[Stored items]
-------------------------
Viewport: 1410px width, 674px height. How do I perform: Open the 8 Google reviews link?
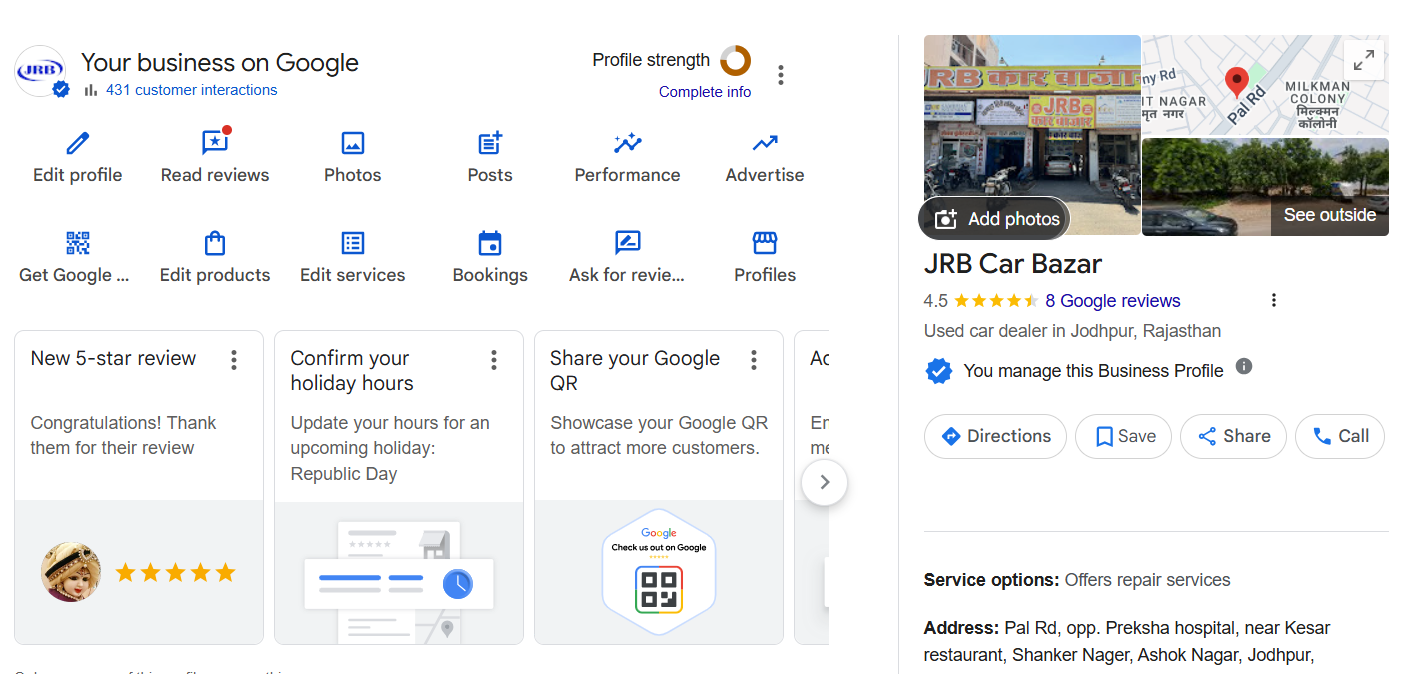pyautogui.click(x=1112, y=301)
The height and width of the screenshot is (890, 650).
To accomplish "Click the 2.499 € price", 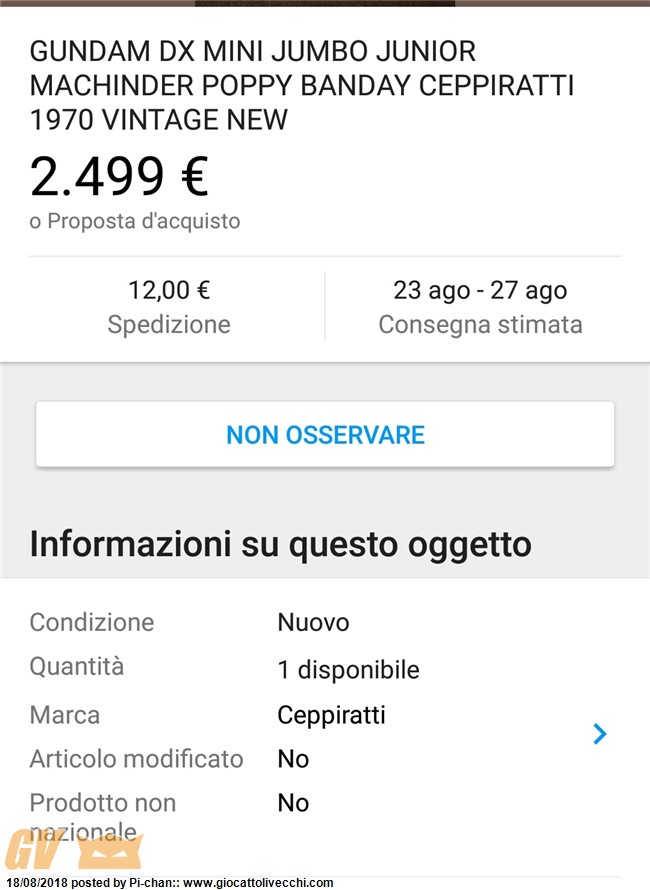I will 119,177.
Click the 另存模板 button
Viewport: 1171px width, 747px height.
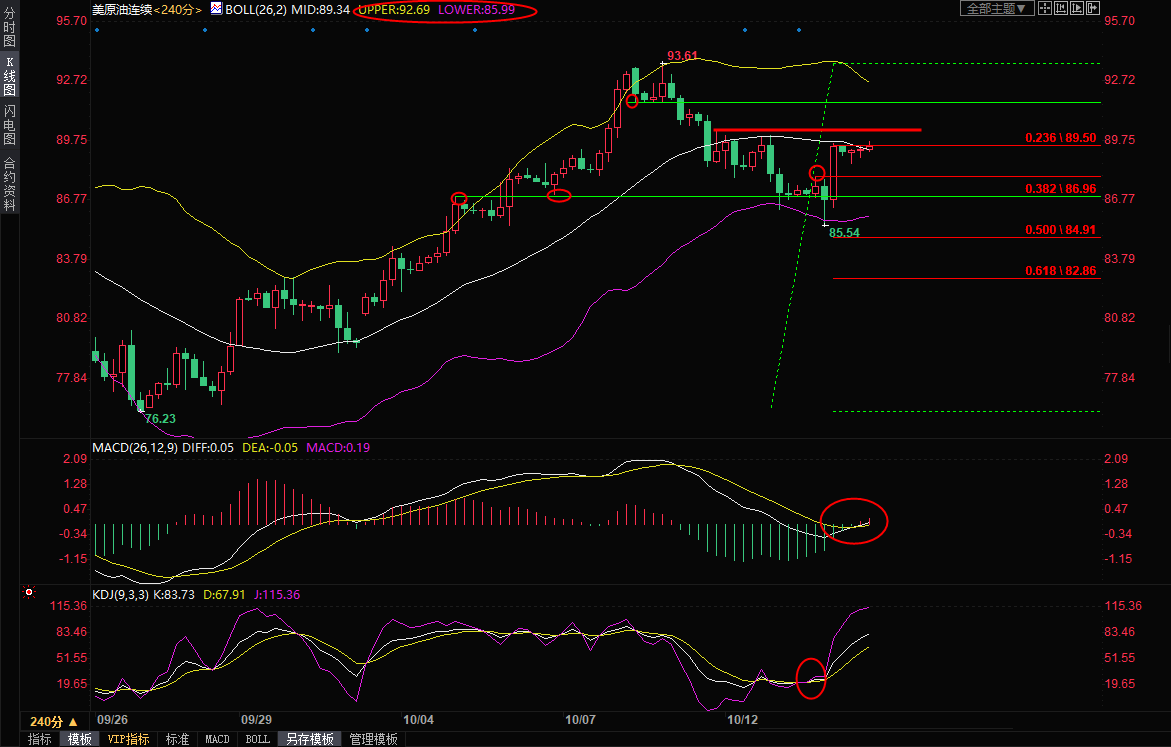pos(309,739)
-------------------------
**Goal of the exercise**
Exactly as written, reproduce the lines from the one containing "Click the 另存模板 button" through the last line of the entries above, and leave every picture out.

**Exercise solution**
Click the 另存模板 button
Viewport: 1171px width, 747px height.
pos(309,739)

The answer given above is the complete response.